Viewing a matrix as a function (given by multiplying by the matrix), the definitions translate to:

  • The kernel is everything that is mapped to zero by the function.
  • The image is everything that comes out of the function.
  • The rank is the dimension of the image.

For the latter, you should first verify that the image of a matrix is a vector space.


Without symbols, the definitions become unnecessarily lengthy! But, per request:

(i) The kernel of a linear map is the set of all points of the domain of the linear map such that the linear map assigns the zero of its codomain to each of the points. (cf. The kernel of a linear map $T$ is the set of all points $x$ of the domain of $T$ such that $T(x) = 0$).

(ii) The image (range, more properly, used hereafter) of a linear map is the set of all points of the codomain of the linear map such that the linear map assigns each of the points to at least one point of the domain of the linear map. (cf.
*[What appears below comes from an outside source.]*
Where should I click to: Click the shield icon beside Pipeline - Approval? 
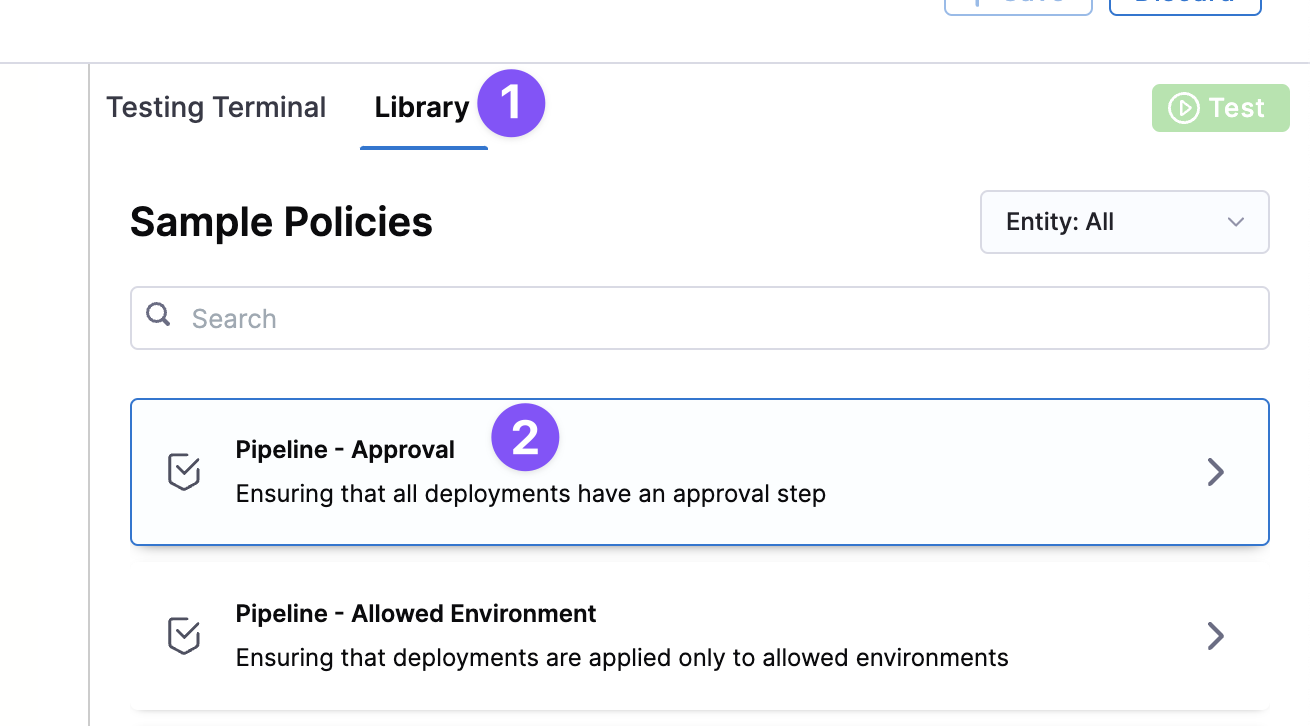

The range of a linear map $T$ is the set of all points $y$ of the codomain of $T$ such that $y = T(x)$ for some $x$ in the domain of $T$.)

(iii) The rank of a linear map is the dimension of the range of the linear map.

Of course we can simplify (iii) by assigning a symbol to the range of $T$. Moreover, using the language of set theory we can further simplify (i) and (ii); for example: let $V, W$ be vector spaces; let $T: V \to W$ be linear. Then the kernel of $T$ is defined as the set $\{ x \in V \mid T(x) = 0_{W} \}$.